March 16, 2021
Given the change of course that has happened in the world, we wanted to provide expert opinions on what aspiring graduates can do to start off their careers in an uncertain economic climate. We wanted to know what skills will be more important, where the economy is doing relatively well, and if there will be any lasting effects on the job market.
Companies are looking for candidates that can handle the new responsibilities of the job market. Recent graduates actually have an advantage because they are comfortable using newer technologies and have been communicating virtually their whole lives. They can take what they've learned and apply it immediately.
We spoke to professors and experts from several universities and companies to get their opinions on where the job market for recent graduates is heading, as well as how young graduates entering the industry can be adequately prepared. Here are their thoughts.
Diane LaFreniere: The pandemic has created an enormous opportunity for students to understand the need for adaptability, positivity, and team work. For engineering students, this translates to a broader skillset with the depth and breadth of exposure to transition to interdisciplinary engineering roles that require a strong initiative and willingness to contribute in an individual and group capacity. For employees, this will require an increased awareness and desire to improve computer-related and communication skills to adapt to a flexible or remote work schedule, as well as assume greater responsibility in diverse capacities. For employers, this translates toward revised position descriptions and career paths and recruitment strategies to seek candidates who are equipped to navigate new directions and pivot into a variety of roles within the organization. At Grand Valley State University, we emphasize the need for a strong engineering core with greater specialization for students approaching graduation. The mandatory co-op program and senior capstone experience equips the students with the technical skillset necessary for interdisciplinary engineering teamwork, along with the essential skills necessary to conduct themselves professionally and become future engineering leaders.
Diane LaFreniere: All engineering graduates should possess solid time and organizational management skills, as well as the ability to professionally conduct themselves in a team environment that promotes collaboration and inclusivity and a strong initiative to understand the importance of acquiring and applying new knowledge, using appropriate learning strategies. Given the increased focus on professional skills, one of the major objectives of the GVSU engineering co-op program is to ensure that all students understand the significance of an essential skillset, which is necessary for future professional growth and development, as well as career pivoting with changing interests or demand.

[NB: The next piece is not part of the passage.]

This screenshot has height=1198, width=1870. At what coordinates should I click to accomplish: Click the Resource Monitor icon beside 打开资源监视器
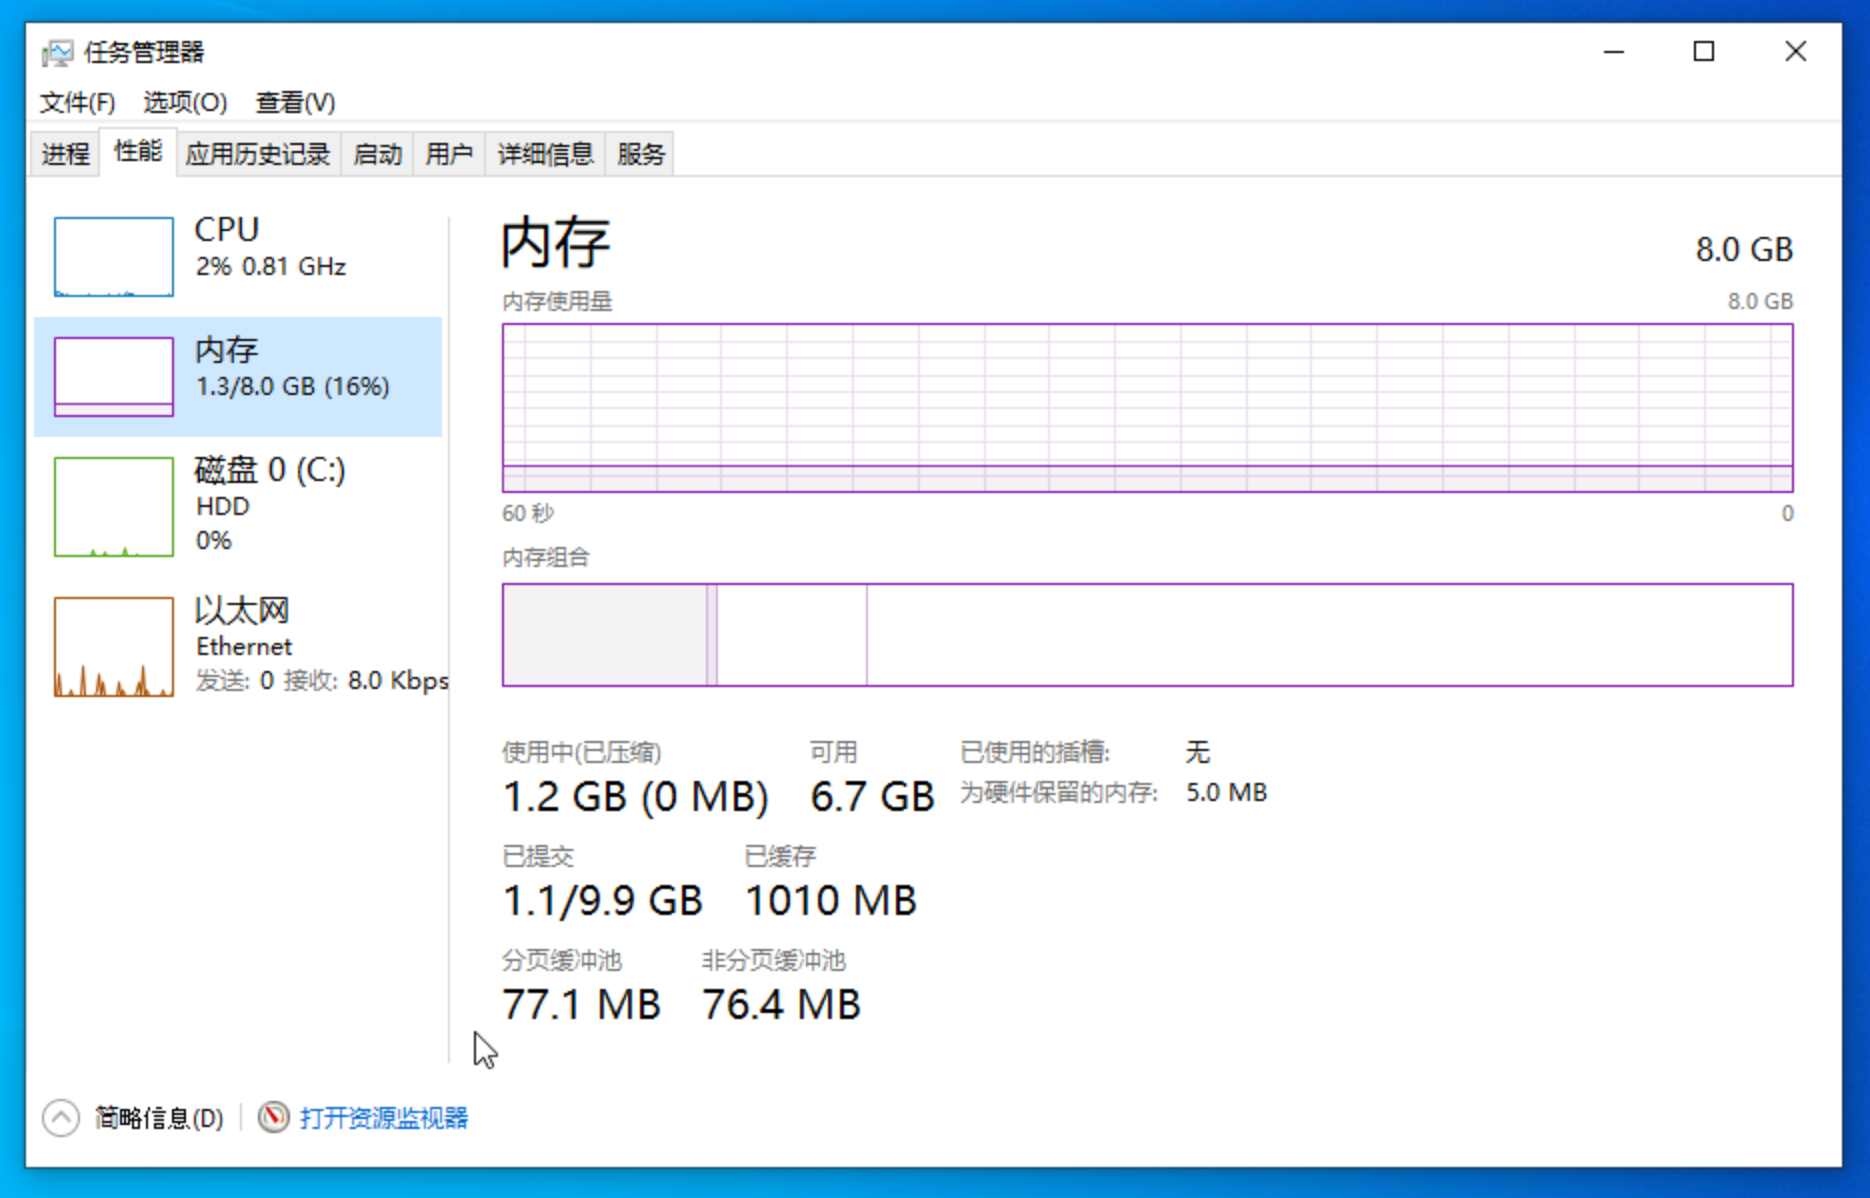(272, 1117)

At GVSU, we have seen an increased interest in employer-sponsored education aimed at talent development that builds technical and professional expertise, with a focus on a growth mindset, as well as project management, ethics, communications, and teamwork. The GVSU co-op program and senior capstone experience provide a unique opportunity for continuous industrial collaboration to build a strong professional skillset through online modules, curricular projects, classroom instruction, and industry-sponsored project work that reinforce discipline-specific industry work.

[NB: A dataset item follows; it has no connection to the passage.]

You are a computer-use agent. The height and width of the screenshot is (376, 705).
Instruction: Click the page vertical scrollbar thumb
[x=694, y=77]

Diane LaFreniere: Given the increased demand for engineering professionals, the salaries have steadily increased with graduating seniors securing positions with base salaries of $65K+. The starting salaries vary slightly depending upon engineering discipline. Students with a greater depth/breadth of knowledge base and experience often receive base offers of $75-80K or more. At Grand Valley, students often review and compare the cost of living when assessing an offer, as the base salary and future salary increases must be considered in connection with local living expenses. In light of the recent health crisis, more candidates are evaluating the standard/cost of living, in addition to the salary, and making decisions accordingly.